To prevent theft and Native American attacks, Mexico encouraged Americans to settle in Texas. In order to do this, they offered land grants to empresarios. One famous land agent was Stephen Austin, who gave large, cheap plots of land to arriving families.
The incoming settlers spoke English instead of Spanish, were mainly Protestant, not Roman Catholic, and they practiced slavery, even though it had already been abolished in Mexico. These differences became clear, and the Mexicans started to regret their decision to open their borders to American settlers.
When he could bear it no longer, General Santa Anna imprisoned Stephen Austin, revoked the Texans' rights, and marched north to the Alamo.
At the Alamo, a bloody battle ensued. Many notable people, including Davy Crockett and Jim Bowie, were killed. Only a few women and children were spared, and although the Texans did not win, they fought with bravery and courage.
At the Battle of San Jacinto, Sam Houston led the Texans in another fight against the Mexicans. Throughout it they cried, "Remeber the Alamo!" They defeated Santa Anna in 18 minutes and had him sign the Treaty of Velasco, which granted Texas its independence.

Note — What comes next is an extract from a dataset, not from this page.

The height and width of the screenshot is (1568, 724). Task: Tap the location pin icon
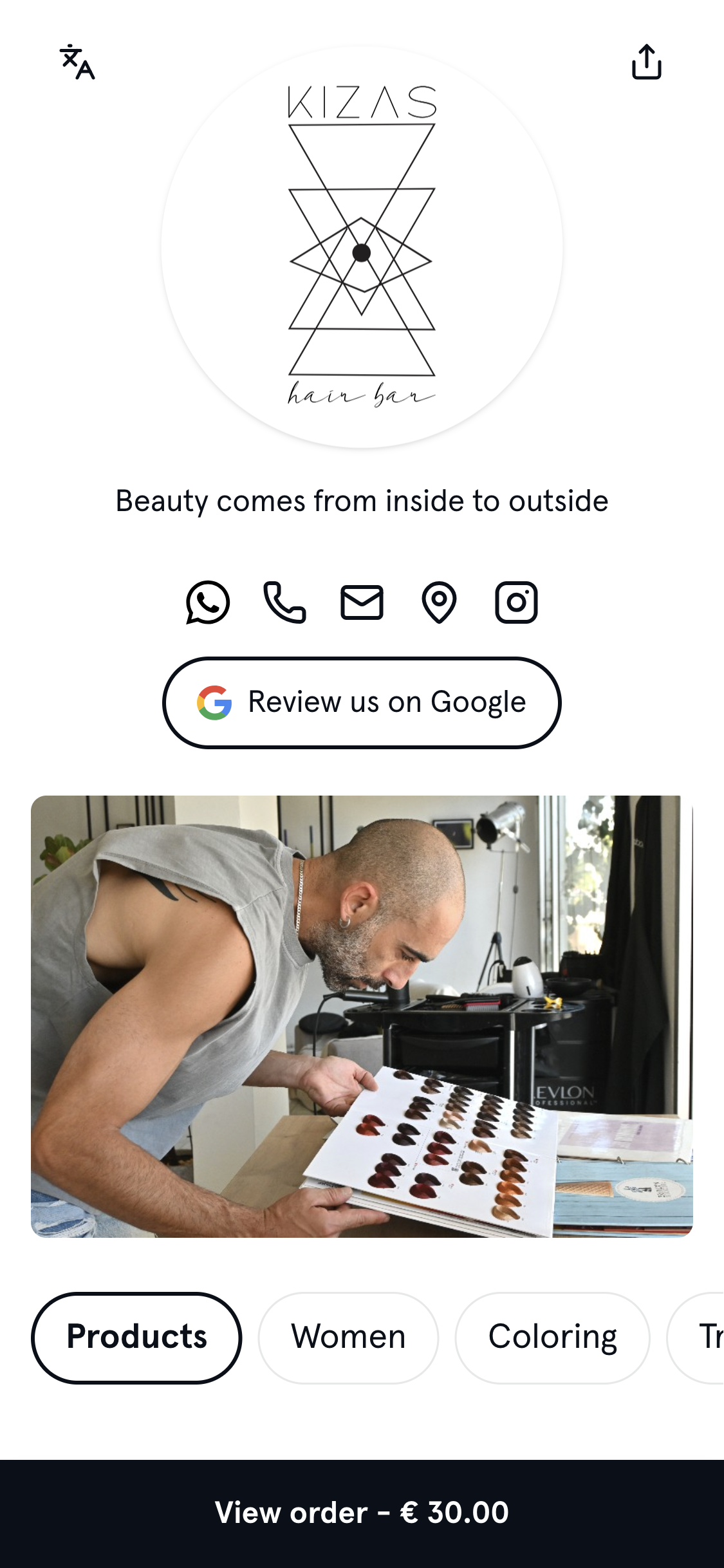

Although fighting had ceased, for the time being, the annexation of Texas became a major issue, as the opinions divided along sectional lines. Northern abolitionists did not want the balance of slave and free states to be disrupted, but Southerners wanted it to expand. When it was annexed, not only were Northerners upset, but Mexico recalled its ambassador, and events escalated towards war.